# Hardware en-/decryption of TLSv1 via OpenSSL?



## Anonymous (Nov 6, 2012)

I am developing a service in C on a FreeBSD server which optionally allows TLSv1 communication (via OpenSSL) from/to the clients. My server *test* machine is based on a low profile Intel D510MO (Atom Dual Core 1.67 GHz) board, and some benchmarking showed, that plain traffic is 3 to 4 times faster than TLS traffic from/to a MacBook Pro (2,4 GHz). The request/s rate in TLS mode drops down by a factor of 3. At the same time TLS poses a significant load on the servers processors while plain traffic does almost not seem to affect the processors load.
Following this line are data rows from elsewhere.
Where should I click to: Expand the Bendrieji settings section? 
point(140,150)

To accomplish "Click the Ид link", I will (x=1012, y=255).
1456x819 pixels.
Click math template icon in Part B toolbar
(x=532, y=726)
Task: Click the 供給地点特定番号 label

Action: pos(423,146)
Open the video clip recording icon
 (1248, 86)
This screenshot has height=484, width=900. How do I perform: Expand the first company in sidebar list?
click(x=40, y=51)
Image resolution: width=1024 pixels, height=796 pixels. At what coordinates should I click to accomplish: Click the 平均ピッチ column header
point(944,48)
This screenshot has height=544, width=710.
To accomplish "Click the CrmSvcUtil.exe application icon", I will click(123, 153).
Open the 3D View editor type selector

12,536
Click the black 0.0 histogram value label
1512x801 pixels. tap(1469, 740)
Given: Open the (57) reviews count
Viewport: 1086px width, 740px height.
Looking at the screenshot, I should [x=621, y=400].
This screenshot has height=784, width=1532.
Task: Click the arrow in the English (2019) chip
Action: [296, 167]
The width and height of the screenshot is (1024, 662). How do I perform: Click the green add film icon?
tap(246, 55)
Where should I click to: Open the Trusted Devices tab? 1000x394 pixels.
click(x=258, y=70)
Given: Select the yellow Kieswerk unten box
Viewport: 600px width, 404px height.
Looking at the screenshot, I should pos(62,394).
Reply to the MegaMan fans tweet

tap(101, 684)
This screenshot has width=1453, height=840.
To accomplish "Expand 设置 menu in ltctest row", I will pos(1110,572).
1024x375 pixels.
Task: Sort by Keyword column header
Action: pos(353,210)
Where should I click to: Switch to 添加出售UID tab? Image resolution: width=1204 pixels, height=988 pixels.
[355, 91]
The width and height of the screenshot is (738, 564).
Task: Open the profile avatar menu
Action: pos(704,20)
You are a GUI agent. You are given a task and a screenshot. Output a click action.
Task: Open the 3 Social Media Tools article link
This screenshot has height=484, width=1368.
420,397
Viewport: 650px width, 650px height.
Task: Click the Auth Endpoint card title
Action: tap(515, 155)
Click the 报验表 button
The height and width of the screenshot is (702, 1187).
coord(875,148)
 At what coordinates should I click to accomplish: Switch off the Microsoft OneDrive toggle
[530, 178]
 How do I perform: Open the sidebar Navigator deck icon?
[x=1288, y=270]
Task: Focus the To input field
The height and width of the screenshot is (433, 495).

I am now thinking about the *deployment* machine. Are there any options available for Hardware en-/decryption of TLSv1 via OpenSSL on FreeBSD 9.x? Or, should I just invest in pure processor power (what I am going to do anyway)?

Please let me know your experiences and suggestions.


----------



## SirDice (Nov 7, 2012)

rolfheinrich said:
			
		

> Or, should I just invest in pure processor power (what I am going to do anyway)?


The best of both worlds: aesni(4)

As long as applications use crypto(4)/crypto(9) you should benefit from it.


----------